Required action —
Select every line containing the word "input" from the material, and copy those lines.

Material provided —
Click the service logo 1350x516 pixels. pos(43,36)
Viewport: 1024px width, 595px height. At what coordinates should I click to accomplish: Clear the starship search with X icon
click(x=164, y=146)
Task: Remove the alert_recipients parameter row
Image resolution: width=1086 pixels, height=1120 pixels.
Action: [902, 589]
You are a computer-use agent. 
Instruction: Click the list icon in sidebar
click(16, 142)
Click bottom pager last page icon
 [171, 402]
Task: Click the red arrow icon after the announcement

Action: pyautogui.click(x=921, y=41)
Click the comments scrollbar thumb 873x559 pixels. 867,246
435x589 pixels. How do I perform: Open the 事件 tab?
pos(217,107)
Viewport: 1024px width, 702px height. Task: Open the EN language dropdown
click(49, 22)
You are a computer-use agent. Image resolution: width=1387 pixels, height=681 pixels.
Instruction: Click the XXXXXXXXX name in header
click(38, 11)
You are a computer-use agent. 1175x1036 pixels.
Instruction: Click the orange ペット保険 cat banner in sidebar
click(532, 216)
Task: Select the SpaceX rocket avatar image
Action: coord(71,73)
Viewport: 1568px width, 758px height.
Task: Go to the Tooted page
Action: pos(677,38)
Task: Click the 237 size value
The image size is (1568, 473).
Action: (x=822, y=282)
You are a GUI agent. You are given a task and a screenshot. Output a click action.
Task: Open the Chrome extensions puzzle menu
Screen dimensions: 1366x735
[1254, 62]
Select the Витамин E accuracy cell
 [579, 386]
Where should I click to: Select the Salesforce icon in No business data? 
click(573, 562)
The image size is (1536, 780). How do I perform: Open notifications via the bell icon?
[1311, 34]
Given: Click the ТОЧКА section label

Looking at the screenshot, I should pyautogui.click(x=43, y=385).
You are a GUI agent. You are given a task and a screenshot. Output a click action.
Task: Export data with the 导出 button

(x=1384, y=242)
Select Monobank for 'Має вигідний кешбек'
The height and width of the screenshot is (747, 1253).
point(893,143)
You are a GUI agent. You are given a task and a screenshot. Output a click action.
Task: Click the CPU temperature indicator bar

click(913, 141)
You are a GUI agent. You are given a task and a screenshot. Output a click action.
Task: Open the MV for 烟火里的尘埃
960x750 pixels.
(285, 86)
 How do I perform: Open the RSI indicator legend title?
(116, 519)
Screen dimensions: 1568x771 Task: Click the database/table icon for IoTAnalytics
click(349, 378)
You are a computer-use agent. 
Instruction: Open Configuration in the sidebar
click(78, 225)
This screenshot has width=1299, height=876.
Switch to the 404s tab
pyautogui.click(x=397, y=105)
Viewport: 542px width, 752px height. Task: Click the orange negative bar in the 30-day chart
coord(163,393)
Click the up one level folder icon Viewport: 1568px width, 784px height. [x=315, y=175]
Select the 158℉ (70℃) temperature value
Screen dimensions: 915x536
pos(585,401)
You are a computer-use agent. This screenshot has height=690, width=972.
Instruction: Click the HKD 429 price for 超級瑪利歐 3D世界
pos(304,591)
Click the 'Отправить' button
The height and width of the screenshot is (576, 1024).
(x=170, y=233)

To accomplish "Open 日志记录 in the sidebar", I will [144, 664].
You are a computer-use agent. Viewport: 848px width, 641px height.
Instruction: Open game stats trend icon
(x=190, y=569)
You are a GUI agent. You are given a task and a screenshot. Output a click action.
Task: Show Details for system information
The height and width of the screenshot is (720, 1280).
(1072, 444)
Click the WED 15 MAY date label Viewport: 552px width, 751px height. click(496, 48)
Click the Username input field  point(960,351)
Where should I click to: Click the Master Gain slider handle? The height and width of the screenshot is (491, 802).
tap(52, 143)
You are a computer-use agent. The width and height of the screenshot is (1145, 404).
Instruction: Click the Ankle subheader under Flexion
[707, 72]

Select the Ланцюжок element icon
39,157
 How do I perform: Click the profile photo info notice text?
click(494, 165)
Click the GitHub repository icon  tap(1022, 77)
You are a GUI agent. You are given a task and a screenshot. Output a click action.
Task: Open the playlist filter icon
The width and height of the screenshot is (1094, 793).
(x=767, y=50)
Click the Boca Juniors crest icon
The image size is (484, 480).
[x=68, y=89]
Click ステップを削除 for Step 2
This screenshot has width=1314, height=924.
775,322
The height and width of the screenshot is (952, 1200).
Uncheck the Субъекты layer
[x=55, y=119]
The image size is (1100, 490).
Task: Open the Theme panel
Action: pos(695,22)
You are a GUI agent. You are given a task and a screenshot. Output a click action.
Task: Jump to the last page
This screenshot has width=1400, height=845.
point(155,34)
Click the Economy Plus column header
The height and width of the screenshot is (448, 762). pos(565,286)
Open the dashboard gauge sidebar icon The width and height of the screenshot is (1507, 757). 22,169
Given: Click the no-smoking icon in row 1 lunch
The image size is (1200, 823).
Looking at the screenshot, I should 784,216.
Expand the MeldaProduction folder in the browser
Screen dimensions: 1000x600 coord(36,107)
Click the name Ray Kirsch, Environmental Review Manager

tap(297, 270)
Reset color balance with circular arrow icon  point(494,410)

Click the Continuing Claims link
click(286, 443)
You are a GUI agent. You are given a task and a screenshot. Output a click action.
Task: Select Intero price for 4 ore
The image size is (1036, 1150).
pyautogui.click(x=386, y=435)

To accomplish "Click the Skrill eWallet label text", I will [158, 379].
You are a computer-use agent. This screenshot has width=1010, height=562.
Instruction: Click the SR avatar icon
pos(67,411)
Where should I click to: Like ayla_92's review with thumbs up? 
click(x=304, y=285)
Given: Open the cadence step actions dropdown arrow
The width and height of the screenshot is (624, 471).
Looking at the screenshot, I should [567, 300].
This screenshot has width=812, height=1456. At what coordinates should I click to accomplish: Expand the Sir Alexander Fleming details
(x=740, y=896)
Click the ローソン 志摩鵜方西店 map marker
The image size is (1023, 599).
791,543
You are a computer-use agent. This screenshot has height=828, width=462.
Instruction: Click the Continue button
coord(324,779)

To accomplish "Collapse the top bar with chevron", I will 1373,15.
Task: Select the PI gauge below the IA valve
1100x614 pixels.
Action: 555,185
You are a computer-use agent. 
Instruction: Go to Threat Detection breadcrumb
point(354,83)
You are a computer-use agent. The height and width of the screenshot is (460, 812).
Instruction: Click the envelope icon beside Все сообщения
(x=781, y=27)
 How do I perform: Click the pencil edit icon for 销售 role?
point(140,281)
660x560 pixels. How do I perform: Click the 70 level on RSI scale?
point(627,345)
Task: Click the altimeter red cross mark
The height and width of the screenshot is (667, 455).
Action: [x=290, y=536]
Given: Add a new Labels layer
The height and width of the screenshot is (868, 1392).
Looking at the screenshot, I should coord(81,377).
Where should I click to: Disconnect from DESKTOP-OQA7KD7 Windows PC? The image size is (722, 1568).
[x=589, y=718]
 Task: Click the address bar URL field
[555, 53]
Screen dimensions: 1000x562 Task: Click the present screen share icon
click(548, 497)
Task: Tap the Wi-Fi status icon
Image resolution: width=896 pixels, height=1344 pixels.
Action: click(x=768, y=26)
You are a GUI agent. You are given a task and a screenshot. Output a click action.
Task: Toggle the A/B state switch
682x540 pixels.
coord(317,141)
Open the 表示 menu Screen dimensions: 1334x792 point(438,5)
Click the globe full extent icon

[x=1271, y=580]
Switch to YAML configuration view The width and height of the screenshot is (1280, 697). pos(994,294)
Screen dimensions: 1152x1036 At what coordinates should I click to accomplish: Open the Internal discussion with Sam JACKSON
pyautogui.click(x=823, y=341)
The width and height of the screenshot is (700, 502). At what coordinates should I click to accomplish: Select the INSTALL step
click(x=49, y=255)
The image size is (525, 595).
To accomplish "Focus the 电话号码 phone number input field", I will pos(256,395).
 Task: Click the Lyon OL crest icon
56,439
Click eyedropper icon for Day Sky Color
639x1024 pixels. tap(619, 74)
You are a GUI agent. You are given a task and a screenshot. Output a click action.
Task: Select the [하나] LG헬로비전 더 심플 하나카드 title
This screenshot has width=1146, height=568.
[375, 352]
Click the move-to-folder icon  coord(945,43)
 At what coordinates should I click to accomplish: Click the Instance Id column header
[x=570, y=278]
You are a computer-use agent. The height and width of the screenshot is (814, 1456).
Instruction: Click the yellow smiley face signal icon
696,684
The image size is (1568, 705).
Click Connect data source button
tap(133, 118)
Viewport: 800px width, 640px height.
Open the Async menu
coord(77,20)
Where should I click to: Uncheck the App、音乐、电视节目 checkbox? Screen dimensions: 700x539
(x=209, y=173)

Reply —
Click the Username input field  point(960,351)
To accomplish "Focus the 电话号码 phone number input field", I will pos(256,395).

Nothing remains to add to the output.